MORE THAN THIRTY YEARS have passed, and even though we were together for a mere ten hours, he made a mark on my life as singular as a thumbprint.
Jonas and I met at a gay club in Paris. It was 1990. He was a 38-year-old Swede on vacation. I was a Filipino writer who had moved from Boston with an English degree, in search of a story. I was 23 and toward the end of a year-long stay. We were in the club basement, which provided cubicles for carnal interludes. In jeans and a collarless gray T-shirt, Jonas stood in a lit corner with arms folded. He was tan and tall with wavy dark hair and the kind of physique that had fueled many an adolescent fantasy. But it was the smile that got me. Grand and warm, Jonas’ smile neutralized my stifling insecurity that physically I could be no match. Athletic build notwithstanding, I was still a boy, a work in progress. I approached him. He might have said something—his name, a greeting. We huddled into a cubicle.
Because men of Jonas’ stature usually overlooked me, I doubted the night could get any better. But it did.
“I wonder about you,” he said in English. We were now on the metro, headed to where he was staying. “It’s not always I meet someone right after he’s had someone else.” I could only smirk.
The ease with which Jonas spoke allowed for a fluid conversation. He was an oncologist who skied and lifted weights, bet on horses, and was hooked on European football. He had gone to boarding school, where homosexuality was so rampant that he thought it was the norm and was therefore shocked at his mother’s initial coldness when he came out. For his sojourn in Paris, he was staying at a friend’s place.
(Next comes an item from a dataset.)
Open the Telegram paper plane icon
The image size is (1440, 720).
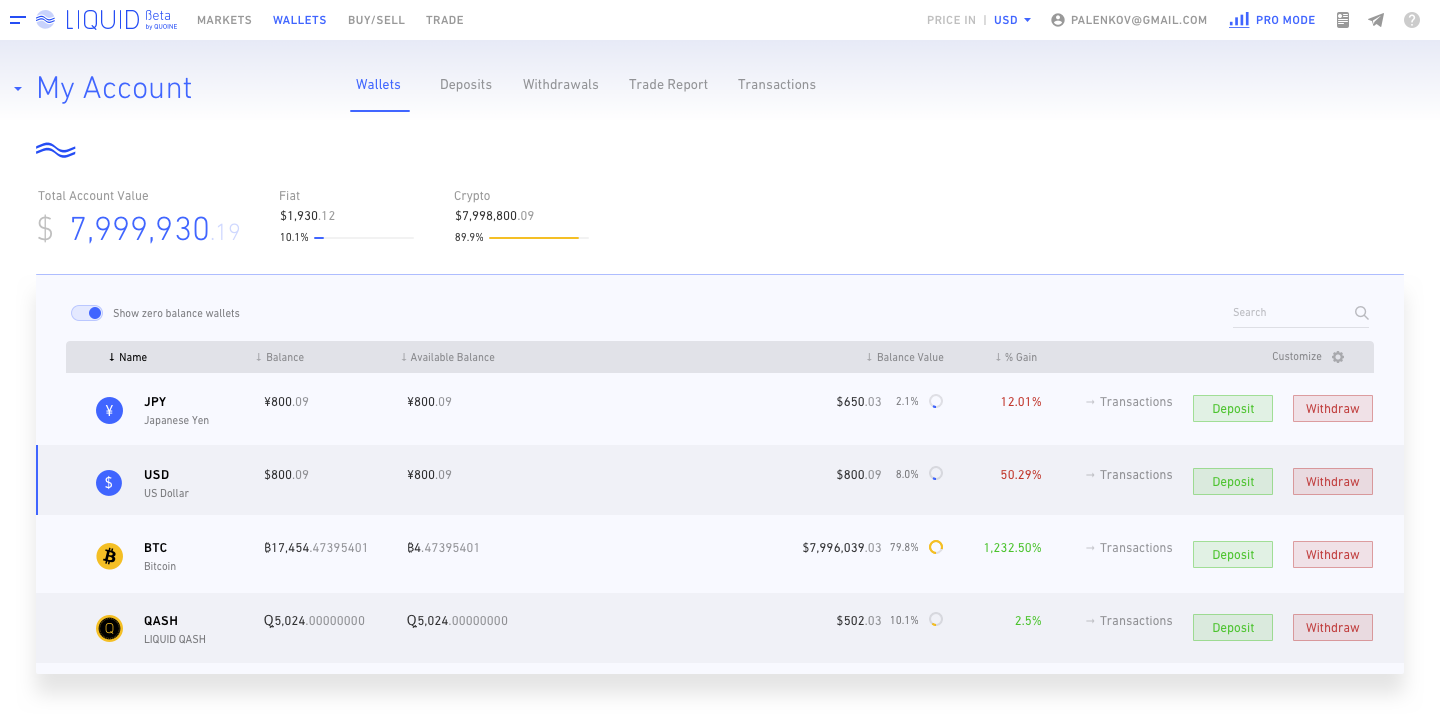[x=1376, y=20]
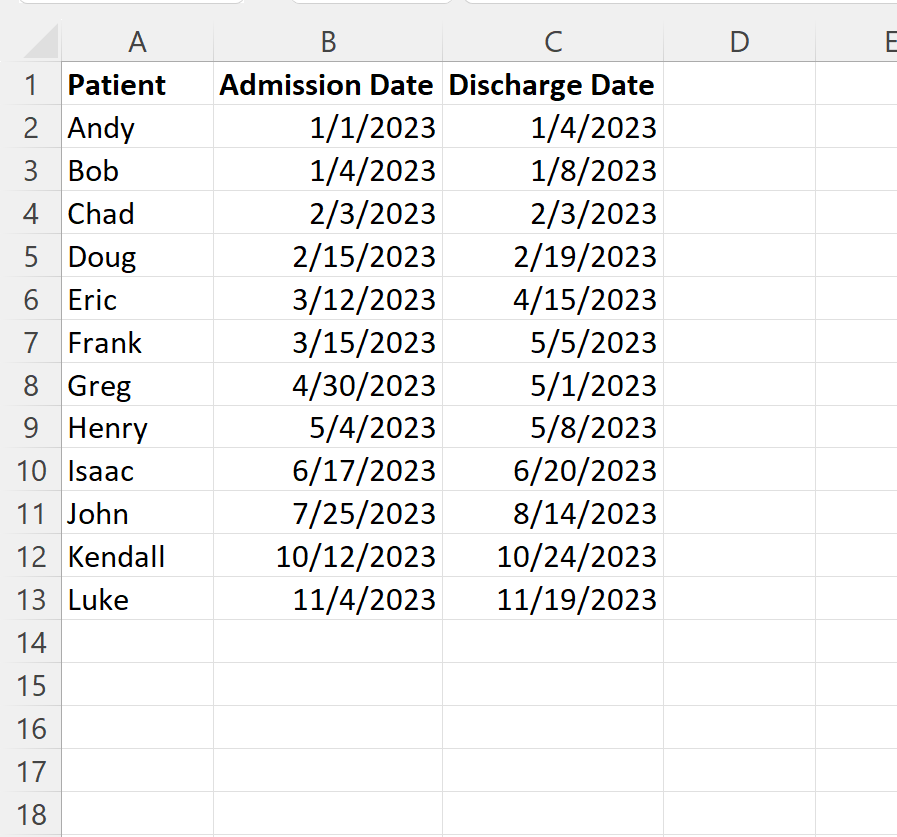
Task: Click Greg's admission date 4/30/2023
Action: [328, 385]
I confided that while I was out to some friends, I was closeted with my family. I asked about any boyfriend in his life, and he replied that he had, but: “We’re no longer together, but I still love him. I’m helping him through psychological problems. He’s actually not my type.” I didn’t ask Jonas what exactly his type was or if he had ever been with an Asian before. We were enjoying each other’s company too much; I didn’t care.
I went home with him to a townhouse in the Place des Vosges, once the address of such historical figures as Cardinal Richelieu and Victor Hugo. Enormous windows afforded a view of vaulted arcades and brick façades surrounding a statue of Louis XIII astride a stallion. We ensconced ourselves in a dim room on a king-size bed and under sheets fluffy as an avalanche of marshmallows, our bodies in synch like notes to music.
“Is that my heart beating?” he asked at dawn to the rattle of a drain pipe. And then, “I like you a lot.”
“I like you a lot, too,” I said.
But he was going back to Sweden in two days, and I was moving to San Francisco in two weeks. Come sunrise, he gave me his address. I promised to write.
I kept my word, initiating a two-year postal relationship. Jonas wrote of the freezing Stockholm winters, his former lover’s alcoholism, and the spring sunshine. He divulged his HIV-positive status, painted me flowers, and assured me that he would never forget our night. He told me he loved me. I told Jonas of my adventures in discovering my gay identity.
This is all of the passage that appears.